Maar voor Augustinus staat het vast dat het aanroepen van God pas en waarachtige ontmoeting kan zijn, als God in het gebed wel degelijk een en dezelfde plaats deelt met degene die aanroept.

Kunnen dan de hemel en de aarde, die Gij gemaakt hebt en in welke Gij mij gemaakt hebt, U bevatten? Of kan daarom al wat is, U bevatten, omdat zonder U niet zijn zou, wat is? En daar nu ook ik ben, waartoe vraag ik dan, dat Gij komt in mij, die niet zijn zou, wanneer Gij niet in mij waart? Want ik ben toch niet de hel, en toch bent Gij ook daar. Want bedde ik mij in de hel, U bent daar. (Ps. 139:8) Ik zou dus niet zijn, mijn God, ik zou geheel niet zijn, wanneer Gij niet in mij waart.

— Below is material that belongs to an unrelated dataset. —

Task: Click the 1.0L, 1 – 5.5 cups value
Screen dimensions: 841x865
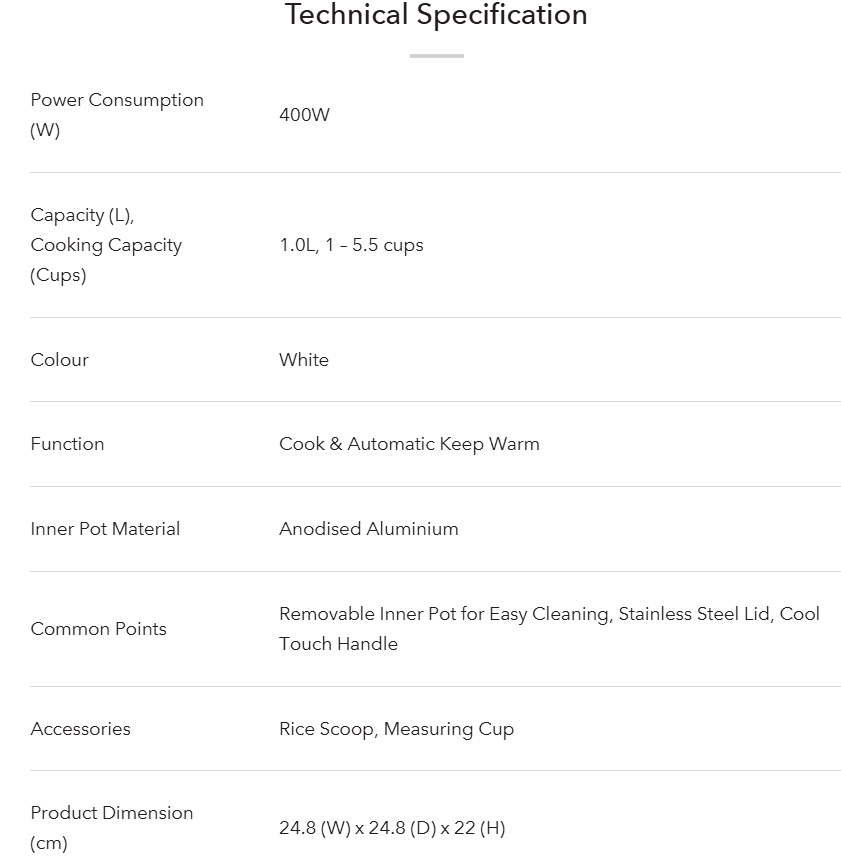Action: (351, 245)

Nu is er niets dat God kan bevatten. Maar er is ook niets dat God kan buitensluiten. Als ons aanroepen van God inderdaad een aanwezigheid van God in mij betekent, zegt dat nog niet dat God zichzelf in beweging moet zetten om een plaats in mijn innerlijkheid in te nemen. Ook voor het aanroepen is God “in mij”, in de eerste plaats omdat Hij overal is, nergens is buitengesloten. In de tweede plaats omdat ik niet zou bestaan, als God niet in mij was, als mijn “plaats” niet al Gods aanwezigheid kende.

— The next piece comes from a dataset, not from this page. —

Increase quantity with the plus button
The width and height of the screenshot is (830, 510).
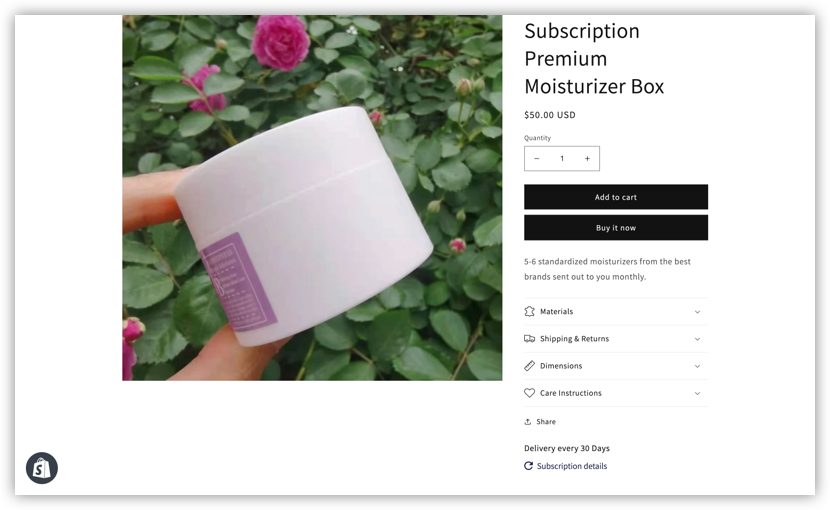[587, 158]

Of is het zo, dat ik niet zijn zou, indien ik niet was in U, uit wie alles is, door wie alles is en in wie alles is? Ja ook zo is het, Heere; ook zo.

Dit is dan de werkelijkheid van Gods presentie: Hij is in elke plaats, dus ook in mij. Maar ook dit is waar: ik zou er niet zijn, als ik niet “in Hem” was. Daarom is God aanwezig in de innerlijkheid van mijn gebed. Hij is er al voordat ik Hem aanroepen. Mijn aanroepen brengt God niet in beweging zodat Hij er eerst niet was, en dan na mijn aanroepen wel. Maar dat roept een vraag op.

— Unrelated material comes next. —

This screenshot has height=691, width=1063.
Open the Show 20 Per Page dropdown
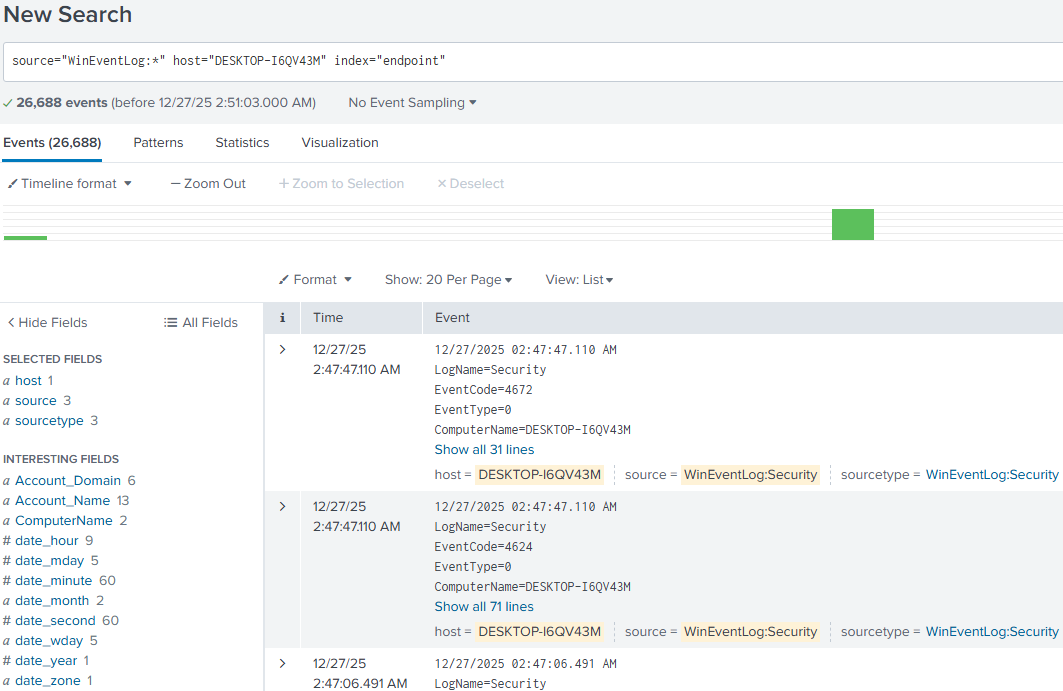(x=448, y=279)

Waarheen roep ik U dan, daar ik in U ben? Of vanwaar zou Gij komen in mij? Want waar zou ik gaan buiten hemel en aarde, dat vandaar in mij zou komen mijn God, die gezegd heeft: “Ik vervul hemel en aarde?” (Jer. 23:24)

Als ik dan al in Hem bestaat, en als Hij dan al in alle dingen aanwezig is omdat geen plaats Hem kan buitensluiten, wat betekent dan mijn aanroepen? Wat is dan nog de betekenis van de presentie van God in mijn innerlijkheid tijdens het gebed? “Waarheen” roep ik God? In het gebed komt het tot een bijzondere presentie van God voor mij. Ik richt mijn aandacht op Hem. Maar is er ook iets dat gebeurt met God, die toch al overal aanwezig was? De reflectie op het bidden levert interessante vragen op die niet makkelijk te beantwoorden zijn.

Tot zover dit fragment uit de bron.